Scale dependence of top-quark cross section at $e^+e^-$ colliders near production threshold at NNNLO

TL;DR

The paper analyzes the scale dependence of the top-quark threshold cross section at $e^+e^-$ colliders, presenting a full NNNLO QCD calculation within NRQCD and separating resonant and non-resonant contributions. It demonstrates improved perturbative stability, with renormalization-scale uncertainties shrinking to about $5\%$ and finite-width effects remaining under control, especially near the $1S$ peak. The study finds tens of MeV shifts in the peak position across perturbative orders, translating into a potential top-quark mass precision of roughly $30$ MeV from threshold scans. The results support precise extraction of $m_t$ from threshold measurements and indicate that QED/electroweak corrections can be incorporated with existing tools for phenomenological analyses.

Abstract

The top-quark threshold cross section at $e^+e^-$ colliders near production threshold is investigated. We study the scale dependence of the cross section for $σ(e^+e^- \to ttX$) near $\sqrt{s} \simeq 2m_t$ and discuss the theoretical accuracy of the NNNLO prediction. We report that a threshold scan at an $e^+e^-$ collider would allow a determination of the top-quark mass with an accuracy of order 30 MeV.

Figures (3)

• Figure 1: Top-quark production cross section in QCD near threshold with $\mu=80~{\rm GeV}$ (left panel), and the relative renormalization-scale dependence (right panel).
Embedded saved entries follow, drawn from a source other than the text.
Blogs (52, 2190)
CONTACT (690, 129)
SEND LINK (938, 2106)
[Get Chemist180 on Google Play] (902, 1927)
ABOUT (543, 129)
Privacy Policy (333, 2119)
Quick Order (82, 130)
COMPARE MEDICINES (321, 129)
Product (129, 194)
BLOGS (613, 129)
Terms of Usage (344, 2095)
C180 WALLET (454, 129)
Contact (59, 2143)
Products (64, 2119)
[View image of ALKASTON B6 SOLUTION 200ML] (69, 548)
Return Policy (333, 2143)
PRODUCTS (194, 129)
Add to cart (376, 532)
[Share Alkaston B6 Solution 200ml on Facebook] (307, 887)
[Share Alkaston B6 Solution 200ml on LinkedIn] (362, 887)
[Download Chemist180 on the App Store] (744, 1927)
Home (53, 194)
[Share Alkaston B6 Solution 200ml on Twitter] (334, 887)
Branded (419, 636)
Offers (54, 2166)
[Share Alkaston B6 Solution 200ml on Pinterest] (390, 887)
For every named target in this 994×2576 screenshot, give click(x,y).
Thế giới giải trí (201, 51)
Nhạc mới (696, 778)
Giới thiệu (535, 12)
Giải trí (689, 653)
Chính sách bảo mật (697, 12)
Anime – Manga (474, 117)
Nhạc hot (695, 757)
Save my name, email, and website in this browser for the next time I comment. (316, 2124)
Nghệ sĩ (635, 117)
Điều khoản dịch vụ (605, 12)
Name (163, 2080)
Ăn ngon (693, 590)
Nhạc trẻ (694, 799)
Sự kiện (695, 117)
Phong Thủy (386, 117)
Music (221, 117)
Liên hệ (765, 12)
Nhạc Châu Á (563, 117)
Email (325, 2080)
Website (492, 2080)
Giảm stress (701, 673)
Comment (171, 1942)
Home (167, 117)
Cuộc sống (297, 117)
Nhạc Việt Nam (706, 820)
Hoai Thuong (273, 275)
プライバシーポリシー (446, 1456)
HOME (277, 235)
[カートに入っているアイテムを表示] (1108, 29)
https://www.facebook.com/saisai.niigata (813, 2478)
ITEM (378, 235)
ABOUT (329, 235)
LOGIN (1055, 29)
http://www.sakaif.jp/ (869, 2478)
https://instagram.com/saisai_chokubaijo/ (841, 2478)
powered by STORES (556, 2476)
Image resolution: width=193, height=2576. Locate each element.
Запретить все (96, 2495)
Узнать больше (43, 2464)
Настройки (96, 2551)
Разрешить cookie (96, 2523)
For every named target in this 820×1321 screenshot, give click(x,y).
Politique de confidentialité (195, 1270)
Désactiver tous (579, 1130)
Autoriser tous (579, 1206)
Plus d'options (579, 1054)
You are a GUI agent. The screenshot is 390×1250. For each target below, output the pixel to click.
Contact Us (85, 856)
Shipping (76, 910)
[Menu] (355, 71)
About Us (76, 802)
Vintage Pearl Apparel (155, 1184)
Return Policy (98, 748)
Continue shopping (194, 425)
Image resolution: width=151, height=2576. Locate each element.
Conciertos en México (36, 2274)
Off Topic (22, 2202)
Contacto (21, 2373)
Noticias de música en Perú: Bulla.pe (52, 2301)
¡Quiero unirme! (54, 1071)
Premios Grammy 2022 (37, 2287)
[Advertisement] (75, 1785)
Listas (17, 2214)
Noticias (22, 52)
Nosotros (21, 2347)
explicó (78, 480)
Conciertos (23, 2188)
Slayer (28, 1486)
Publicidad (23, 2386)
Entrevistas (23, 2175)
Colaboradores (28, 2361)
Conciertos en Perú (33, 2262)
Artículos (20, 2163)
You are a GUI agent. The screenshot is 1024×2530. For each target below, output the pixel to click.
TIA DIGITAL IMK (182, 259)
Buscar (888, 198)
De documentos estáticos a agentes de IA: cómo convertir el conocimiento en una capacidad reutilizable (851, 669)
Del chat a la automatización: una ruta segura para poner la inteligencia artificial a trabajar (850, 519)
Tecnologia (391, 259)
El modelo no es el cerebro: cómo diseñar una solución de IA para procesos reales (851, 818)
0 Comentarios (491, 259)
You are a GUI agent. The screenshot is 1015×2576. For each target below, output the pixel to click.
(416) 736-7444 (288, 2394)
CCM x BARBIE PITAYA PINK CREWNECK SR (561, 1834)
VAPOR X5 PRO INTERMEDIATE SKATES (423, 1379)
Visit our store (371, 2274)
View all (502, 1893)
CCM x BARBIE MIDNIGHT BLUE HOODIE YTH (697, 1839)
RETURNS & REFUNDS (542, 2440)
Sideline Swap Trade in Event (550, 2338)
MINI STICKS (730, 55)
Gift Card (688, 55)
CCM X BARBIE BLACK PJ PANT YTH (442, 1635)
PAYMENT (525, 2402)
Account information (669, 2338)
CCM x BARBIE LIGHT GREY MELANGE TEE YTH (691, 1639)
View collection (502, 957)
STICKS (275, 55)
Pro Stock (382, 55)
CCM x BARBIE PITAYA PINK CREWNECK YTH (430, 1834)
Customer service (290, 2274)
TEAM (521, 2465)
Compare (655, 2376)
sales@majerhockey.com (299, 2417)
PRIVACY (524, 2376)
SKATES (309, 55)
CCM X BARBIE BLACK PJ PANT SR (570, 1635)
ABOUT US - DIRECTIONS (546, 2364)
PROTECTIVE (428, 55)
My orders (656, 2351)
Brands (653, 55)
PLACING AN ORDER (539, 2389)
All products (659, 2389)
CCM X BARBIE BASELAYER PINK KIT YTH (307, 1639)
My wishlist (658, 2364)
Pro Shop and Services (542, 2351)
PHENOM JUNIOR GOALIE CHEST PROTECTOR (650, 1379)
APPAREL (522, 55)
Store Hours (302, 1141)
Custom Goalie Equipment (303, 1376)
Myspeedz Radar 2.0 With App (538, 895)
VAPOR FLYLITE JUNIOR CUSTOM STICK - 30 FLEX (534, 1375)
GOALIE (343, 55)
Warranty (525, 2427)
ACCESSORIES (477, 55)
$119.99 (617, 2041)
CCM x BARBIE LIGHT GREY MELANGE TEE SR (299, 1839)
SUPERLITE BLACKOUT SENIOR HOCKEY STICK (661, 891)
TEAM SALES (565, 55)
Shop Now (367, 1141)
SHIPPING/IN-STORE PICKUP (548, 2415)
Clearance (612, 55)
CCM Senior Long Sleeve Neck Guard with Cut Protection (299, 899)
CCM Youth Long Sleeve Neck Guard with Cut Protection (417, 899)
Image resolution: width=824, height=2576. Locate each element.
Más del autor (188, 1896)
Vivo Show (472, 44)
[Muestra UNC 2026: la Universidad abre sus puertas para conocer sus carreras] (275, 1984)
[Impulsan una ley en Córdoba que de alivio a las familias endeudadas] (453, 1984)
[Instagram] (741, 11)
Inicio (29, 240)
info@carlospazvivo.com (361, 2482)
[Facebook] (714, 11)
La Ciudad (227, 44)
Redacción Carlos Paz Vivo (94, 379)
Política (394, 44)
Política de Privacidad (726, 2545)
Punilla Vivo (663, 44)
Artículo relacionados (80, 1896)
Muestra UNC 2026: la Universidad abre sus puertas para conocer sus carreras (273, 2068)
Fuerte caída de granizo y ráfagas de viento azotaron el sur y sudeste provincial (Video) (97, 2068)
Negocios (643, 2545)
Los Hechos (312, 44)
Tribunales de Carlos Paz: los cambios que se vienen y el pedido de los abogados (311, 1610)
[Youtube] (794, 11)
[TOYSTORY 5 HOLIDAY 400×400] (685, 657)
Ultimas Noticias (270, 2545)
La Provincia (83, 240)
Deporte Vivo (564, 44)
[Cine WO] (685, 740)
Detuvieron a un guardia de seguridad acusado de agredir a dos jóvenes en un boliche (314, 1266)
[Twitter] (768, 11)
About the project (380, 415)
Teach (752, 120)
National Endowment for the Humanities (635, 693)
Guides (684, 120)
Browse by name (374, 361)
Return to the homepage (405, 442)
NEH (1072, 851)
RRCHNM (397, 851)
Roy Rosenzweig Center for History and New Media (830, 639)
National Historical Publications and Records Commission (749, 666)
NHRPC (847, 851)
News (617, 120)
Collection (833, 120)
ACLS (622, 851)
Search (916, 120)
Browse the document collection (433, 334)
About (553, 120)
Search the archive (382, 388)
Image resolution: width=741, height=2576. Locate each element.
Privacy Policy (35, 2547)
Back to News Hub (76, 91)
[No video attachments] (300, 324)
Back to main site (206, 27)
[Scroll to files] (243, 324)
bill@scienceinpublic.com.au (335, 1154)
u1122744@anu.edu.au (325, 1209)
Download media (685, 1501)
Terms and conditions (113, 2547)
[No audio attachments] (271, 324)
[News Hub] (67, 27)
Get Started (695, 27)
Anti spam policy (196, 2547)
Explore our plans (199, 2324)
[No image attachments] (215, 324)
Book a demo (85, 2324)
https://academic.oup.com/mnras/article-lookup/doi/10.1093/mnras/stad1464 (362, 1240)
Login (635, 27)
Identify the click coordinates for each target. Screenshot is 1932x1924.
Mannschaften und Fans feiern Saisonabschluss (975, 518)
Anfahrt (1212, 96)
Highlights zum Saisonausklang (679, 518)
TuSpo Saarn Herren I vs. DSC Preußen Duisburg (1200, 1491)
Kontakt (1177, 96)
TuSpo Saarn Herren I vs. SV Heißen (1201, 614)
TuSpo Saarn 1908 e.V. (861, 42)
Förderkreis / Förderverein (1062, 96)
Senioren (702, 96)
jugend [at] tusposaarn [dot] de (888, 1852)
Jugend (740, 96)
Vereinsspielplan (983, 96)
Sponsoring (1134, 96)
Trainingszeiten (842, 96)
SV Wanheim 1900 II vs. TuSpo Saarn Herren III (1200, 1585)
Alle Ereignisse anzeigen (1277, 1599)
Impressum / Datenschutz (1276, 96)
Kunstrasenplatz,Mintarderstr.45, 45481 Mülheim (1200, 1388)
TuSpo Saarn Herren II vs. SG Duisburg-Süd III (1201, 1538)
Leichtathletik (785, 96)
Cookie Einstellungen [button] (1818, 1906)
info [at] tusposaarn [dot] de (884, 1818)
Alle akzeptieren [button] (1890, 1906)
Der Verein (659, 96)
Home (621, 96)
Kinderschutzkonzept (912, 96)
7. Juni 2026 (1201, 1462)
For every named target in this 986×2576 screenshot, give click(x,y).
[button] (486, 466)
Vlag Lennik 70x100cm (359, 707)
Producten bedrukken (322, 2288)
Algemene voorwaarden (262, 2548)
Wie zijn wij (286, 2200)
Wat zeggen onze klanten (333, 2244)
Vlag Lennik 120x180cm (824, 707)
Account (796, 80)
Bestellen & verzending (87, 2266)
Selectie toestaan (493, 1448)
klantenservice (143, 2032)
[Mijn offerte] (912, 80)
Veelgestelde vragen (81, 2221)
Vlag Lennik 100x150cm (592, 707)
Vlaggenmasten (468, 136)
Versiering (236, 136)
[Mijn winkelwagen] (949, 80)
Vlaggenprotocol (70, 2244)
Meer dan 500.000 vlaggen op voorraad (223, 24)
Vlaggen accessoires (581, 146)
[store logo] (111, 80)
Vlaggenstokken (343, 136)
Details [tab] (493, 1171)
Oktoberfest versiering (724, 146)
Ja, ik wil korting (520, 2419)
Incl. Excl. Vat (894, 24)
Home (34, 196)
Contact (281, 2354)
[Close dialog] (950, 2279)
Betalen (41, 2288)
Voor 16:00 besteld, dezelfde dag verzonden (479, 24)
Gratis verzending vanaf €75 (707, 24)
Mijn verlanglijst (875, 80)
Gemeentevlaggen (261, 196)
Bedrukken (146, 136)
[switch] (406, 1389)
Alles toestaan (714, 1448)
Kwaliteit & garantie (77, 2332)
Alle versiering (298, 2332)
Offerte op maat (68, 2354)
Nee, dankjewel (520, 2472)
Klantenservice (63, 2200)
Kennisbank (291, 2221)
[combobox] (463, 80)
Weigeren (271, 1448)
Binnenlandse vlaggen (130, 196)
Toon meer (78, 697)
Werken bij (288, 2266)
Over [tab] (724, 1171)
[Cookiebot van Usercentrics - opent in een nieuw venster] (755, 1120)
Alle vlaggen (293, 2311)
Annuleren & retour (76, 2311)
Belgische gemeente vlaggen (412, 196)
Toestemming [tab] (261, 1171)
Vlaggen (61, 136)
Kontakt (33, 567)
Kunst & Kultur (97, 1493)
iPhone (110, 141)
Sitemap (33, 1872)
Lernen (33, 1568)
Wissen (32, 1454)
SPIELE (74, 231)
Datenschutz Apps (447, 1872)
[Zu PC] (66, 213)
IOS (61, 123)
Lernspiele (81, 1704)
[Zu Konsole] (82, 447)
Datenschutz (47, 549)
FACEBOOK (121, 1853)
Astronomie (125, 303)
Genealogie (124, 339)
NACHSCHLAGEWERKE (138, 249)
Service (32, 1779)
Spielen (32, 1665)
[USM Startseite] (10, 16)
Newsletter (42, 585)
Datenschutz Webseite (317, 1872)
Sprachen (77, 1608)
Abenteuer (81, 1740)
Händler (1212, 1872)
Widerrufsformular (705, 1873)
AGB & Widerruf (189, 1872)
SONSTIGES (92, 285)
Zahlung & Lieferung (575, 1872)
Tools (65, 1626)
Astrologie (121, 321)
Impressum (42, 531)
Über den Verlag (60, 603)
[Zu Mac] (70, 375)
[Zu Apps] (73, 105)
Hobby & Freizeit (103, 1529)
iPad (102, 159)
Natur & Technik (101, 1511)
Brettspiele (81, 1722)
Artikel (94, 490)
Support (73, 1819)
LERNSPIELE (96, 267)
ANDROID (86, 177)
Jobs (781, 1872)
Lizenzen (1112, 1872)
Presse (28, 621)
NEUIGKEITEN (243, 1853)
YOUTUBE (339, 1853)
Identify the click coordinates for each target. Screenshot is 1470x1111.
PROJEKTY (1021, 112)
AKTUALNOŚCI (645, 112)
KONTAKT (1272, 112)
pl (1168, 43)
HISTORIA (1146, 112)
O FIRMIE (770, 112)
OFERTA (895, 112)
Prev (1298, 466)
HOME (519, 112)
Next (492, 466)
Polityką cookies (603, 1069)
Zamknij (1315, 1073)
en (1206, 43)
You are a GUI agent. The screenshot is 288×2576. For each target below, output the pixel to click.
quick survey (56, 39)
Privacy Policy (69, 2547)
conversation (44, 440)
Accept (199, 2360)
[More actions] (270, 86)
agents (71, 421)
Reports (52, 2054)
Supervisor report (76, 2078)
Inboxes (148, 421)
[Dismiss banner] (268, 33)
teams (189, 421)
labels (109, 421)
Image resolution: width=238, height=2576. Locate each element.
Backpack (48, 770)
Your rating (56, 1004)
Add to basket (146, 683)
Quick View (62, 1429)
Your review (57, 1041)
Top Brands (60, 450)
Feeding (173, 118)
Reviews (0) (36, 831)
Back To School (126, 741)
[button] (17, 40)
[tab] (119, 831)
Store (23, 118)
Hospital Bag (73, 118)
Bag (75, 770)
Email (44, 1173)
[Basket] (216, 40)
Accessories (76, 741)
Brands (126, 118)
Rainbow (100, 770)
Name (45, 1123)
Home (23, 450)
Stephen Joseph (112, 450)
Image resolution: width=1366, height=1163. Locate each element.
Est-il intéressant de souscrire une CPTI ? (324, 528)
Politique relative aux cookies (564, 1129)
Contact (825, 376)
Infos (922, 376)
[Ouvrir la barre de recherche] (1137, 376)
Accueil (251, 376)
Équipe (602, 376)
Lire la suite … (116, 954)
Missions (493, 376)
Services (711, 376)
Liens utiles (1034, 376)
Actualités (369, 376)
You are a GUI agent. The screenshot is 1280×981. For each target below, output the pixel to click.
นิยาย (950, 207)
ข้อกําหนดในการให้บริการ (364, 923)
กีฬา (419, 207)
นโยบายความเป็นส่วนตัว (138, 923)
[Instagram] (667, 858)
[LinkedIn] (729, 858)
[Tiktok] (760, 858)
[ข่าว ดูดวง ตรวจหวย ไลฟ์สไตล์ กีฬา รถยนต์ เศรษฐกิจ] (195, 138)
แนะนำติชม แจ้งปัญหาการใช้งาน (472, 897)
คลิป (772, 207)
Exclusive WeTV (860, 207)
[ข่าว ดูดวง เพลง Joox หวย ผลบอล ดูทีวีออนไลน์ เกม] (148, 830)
Here $R$ denotes the resonant contribution only.
• Figure 2: Finite-width scale dependence of the resonant top-quark cross section at NLO, NNLO, and NNNLO for center-of-mass energies $\sqrt{s}=340 , 344$ , and $348 ~{\rm GeV}$, shown in the left, middle, and right panels, respectively.
• Figure 3: Size of perturbative QCD corrections to the $R$-ratio at $\sqrt{s}=344~{\rm GeV}$ with $\mu=100~{\rm GeV}$ (upper panel), and their scale dependence for $\mu \in [50, 350]~{\rm GeV}$ (lower panel).